* [EXERCISE PROMPT] Write out every item below word for word, omitting the pictures.

* [RECORDS FOR PROCESSING]
#####
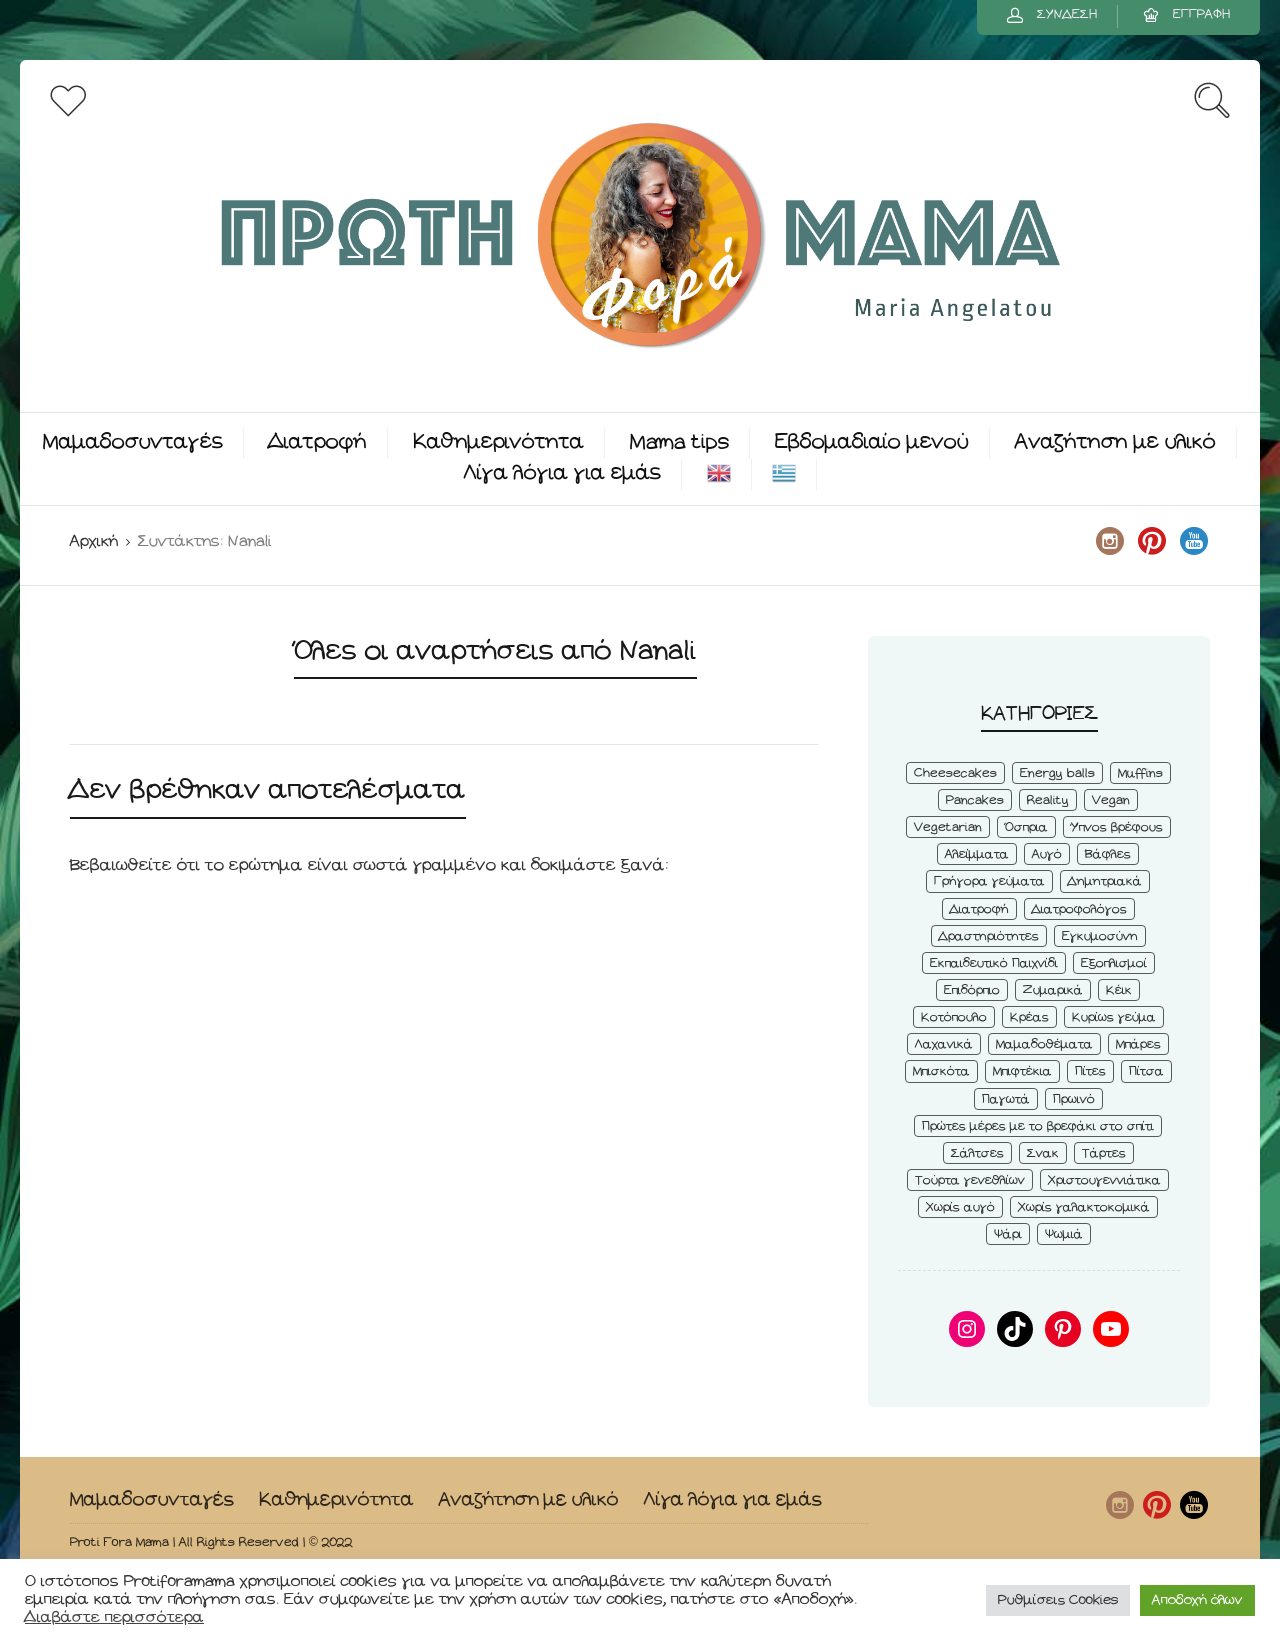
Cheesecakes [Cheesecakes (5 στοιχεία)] (955, 773)
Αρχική (94, 541)
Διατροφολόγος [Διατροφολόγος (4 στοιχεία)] (1079, 909)
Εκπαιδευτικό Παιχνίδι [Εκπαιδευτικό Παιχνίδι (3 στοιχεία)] (994, 963)
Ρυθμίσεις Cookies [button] (1058, 1600)
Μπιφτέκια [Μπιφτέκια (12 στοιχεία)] (1022, 1071)
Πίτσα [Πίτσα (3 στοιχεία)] (1146, 1071)
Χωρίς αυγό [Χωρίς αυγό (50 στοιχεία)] (960, 1207)
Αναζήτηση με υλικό (1115, 442)
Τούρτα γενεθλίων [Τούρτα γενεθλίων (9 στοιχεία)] (970, 1180)
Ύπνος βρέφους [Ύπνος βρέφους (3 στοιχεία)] (1117, 827)
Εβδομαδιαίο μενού (872, 442)
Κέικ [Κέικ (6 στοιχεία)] (1119, 990)
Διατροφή (318, 442)
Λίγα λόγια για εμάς (562, 473)
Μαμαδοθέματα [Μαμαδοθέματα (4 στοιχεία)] (1044, 1044)
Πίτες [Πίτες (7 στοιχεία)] (1090, 1071)
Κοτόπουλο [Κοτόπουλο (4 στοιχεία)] (954, 1017)
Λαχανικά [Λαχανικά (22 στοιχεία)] (944, 1044)
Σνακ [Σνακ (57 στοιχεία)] (1043, 1153)
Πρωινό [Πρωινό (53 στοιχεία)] (1074, 1099)
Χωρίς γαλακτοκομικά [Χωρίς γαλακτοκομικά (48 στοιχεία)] (1084, 1207)
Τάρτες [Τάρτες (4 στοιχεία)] (1104, 1153)
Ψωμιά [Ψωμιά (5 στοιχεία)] (1064, 1234)
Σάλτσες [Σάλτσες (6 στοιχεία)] (977, 1153)
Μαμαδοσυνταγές (133, 442)
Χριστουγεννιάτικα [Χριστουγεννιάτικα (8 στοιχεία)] (1104, 1180)
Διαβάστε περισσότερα (114, 1617)
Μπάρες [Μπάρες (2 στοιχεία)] (1138, 1044)
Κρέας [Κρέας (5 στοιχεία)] (1029, 1017)
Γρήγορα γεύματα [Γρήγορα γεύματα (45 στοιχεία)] (989, 881)
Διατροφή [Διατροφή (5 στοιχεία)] (979, 909)
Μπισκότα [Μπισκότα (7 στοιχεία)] (941, 1071)
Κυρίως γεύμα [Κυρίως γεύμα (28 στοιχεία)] (1114, 1017)
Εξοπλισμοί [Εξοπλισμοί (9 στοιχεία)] (1114, 963)
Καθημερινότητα (498, 442)
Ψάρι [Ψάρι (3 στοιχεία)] (1008, 1234)
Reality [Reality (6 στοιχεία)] (1048, 800)
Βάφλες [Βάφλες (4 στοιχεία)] (1108, 854)
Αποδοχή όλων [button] (1197, 1600)
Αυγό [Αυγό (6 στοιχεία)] (1047, 854)
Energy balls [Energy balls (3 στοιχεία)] (1057, 773)
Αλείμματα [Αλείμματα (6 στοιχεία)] (977, 854)
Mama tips (679, 442)
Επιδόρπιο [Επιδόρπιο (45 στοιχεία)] (972, 990)
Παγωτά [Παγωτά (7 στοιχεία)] (1006, 1099)
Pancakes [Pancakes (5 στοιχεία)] (975, 800)
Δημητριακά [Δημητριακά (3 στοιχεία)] (1105, 881)
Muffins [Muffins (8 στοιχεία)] (1140, 773)
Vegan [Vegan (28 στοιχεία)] (1111, 800)
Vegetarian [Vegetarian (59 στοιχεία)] (948, 827)
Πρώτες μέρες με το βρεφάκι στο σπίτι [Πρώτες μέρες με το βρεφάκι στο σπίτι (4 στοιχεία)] (1038, 1126)
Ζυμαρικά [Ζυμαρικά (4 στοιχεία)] (1053, 990)
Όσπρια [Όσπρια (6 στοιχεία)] (1026, 827)
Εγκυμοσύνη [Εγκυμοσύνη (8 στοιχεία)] (1100, 936)
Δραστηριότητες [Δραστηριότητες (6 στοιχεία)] (989, 936)
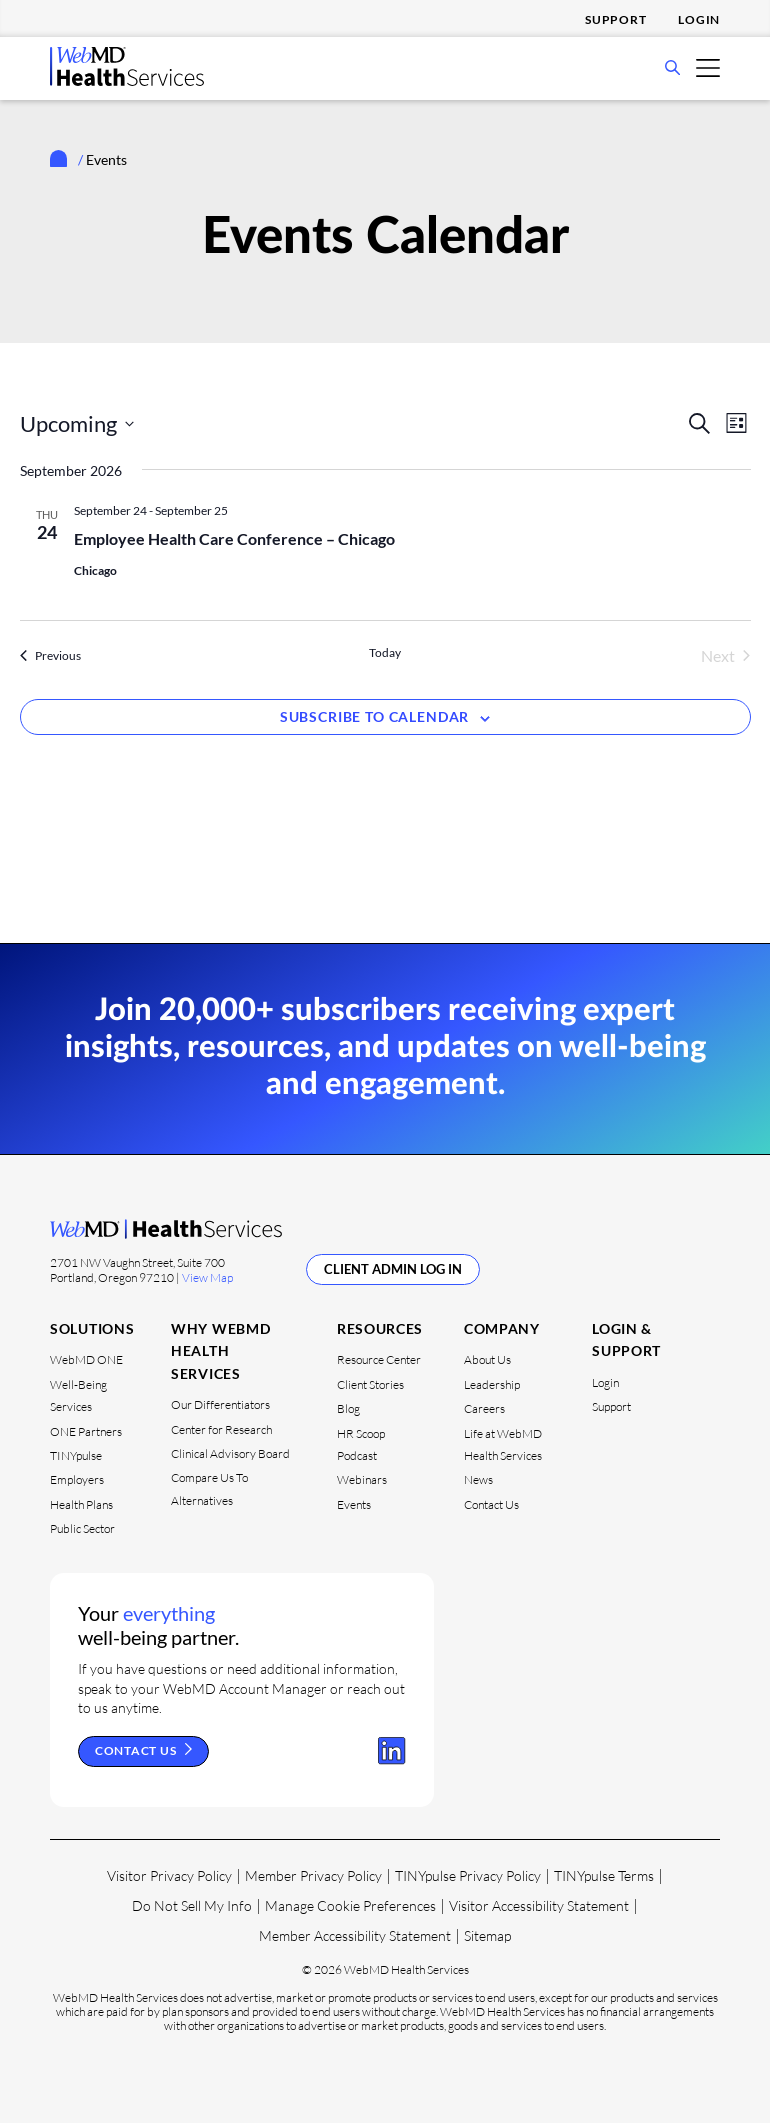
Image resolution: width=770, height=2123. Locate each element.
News (478, 1479)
#####
* [OUTPUT BELOW]
Cheesecakes [Cheesecakes (5 στοιχεία)] (955, 773)
Αρχική (94, 541)
Διατροφολόγος [Διατροφολόγος (4 στοιχεία)] (1079, 909)
Εκπαιδευτικό Παιχνίδι [Εκπαιδευτικό Παιχνίδι (3 στοιχεία)] (994, 963)
Ρυθμίσεις Cookies [button] (1058, 1600)
Μπιφτέκια [Μπιφτέκια (12 στοιχεία)] (1022, 1071)
Πίτσα [Πίτσα (3 στοιχεία)] (1146, 1071)
Χωρίς αυγό [Χωρίς αυγό (50 στοιχεία)] (960, 1207)
Αναζήτηση με υλικό (1115, 442)
Τούρτα γενεθλίων [Τούρτα γενεθλίων (9 στοιχεία)] (970, 1180)
Ύπνος βρέφους [Ύπνος βρέφους (3 στοιχεία)] (1117, 827)
Εβδομαδιαίο μενού (872, 442)
Κέικ [Κέικ (6 στοιχεία)] (1119, 990)
Διατροφή (318, 442)
Λίγα λόγια για εμάς (562, 473)
Μαμαδοθέματα [Μαμαδοθέματα (4 στοιχεία)] (1044, 1044)
Πίτες [Πίτες (7 στοιχεία)] (1090, 1071)
Κοτόπουλο [Κοτόπουλο (4 στοιχεία)] (954, 1017)
Λαχανικά [Λαχανικά (22 στοιχεία)] (944, 1044)
Σνακ [Σνακ (57 στοιχεία)] (1043, 1153)
Πρωινό [Πρωινό (53 στοιχεία)] (1074, 1099)
Χωρίς γαλακτοκομικά [Χωρίς γαλακτοκομικά (48 στοιχεία)] (1084, 1207)
Τάρτες [Τάρτες (4 στοιχεία)] (1104, 1153)
Ψωμιά [Ψωμιά (5 στοιχεία)] (1064, 1234)
Σάλτσες [Σάλτσες (6 στοιχεία)] (977, 1153)
Μαμαδοσυνταγές (133, 442)
Χριστουγεννιάτικα [Χριστουγεννιάτικα (8 στοιχεία)] (1104, 1180)
Διαβάστε περισσότερα (114, 1617)
Μπάρες [Μπάρες (2 στοιχεία)] (1138, 1044)
Κρέας [Κρέας (5 στοιχεία)] (1029, 1017)
Γρήγορα γεύματα [Γρήγορα γεύματα (45 στοιχεία)] (989, 881)
Διατροφή [Διατροφή (5 στοιχεία)] (979, 909)
Μπισκότα [Μπισκότα (7 στοιχεία)] (941, 1071)
Κυρίως γεύμα [Κυρίως γεύμα (28 στοιχεία)] (1114, 1017)
Εξοπλισμοί [Εξοπλισμοί (9 στοιχεία)] (1114, 963)
Καθημερινότητα (498, 442)
Ψάρι [Ψάρι (3 στοιχεία)] (1008, 1234)
Reality [Reality (6 στοιχεία)] (1048, 800)
Βάφλες [Βάφλες (4 στοιχεία)] (1108, 854)
Αποδοχή όλων [button] (1197, 1600)
Αυγό [Αυγό (6 στοιχεία)] (1047, 854)
Energy balls [Energy balls (3 στοιχεία)] (1057, 773)
Αλείμματα [Αλείμματα (6 στοιχεία)] (977, 854)
Mama tips (679, 442)
Επιδόρπιο [Επιδόρπιο (45 στοιχεία)] (972, 990)
Παγωτά [Παγωτά (7 στοιχεία)] (1006, 1099)
Pancakes [Pancakes (5 στοιχεία)] (975, 800)
Δημητριακά [Δημητριακά (3 στοιχεία)] (1105, 881)
Muffins [Muffins (8 στοιχεία)] (1140, 773)
Vegan [Vegan (28 στοιχεία)] (1111, 800)
Vegetarian [Vegetarian (59 στοιχεία)] (948, 827)
Πρώτες μέρες με το βρεφάκι στο σπίτι [Πρώτες μέρες με το βρεφάκι στο σπίτι (4 στοιχεία)] (1038, 1126)
Ζυμαρικά [Ζυμαρικά (4 στοιχεία)] (1053, 990)
Όσπρια [Όσπρια (6 στοιχεία)] (1026, 827)
Εγκυμοσύνη [Εγκυμοσύνη (8 στοιχεία)] (1100, 936)
Δραστηριότητες [Δραστηριότητες (6 στοιχεία)] (989, 936)
Image resolution: width=770, height=2123. Locate each element.
News (478, 1479)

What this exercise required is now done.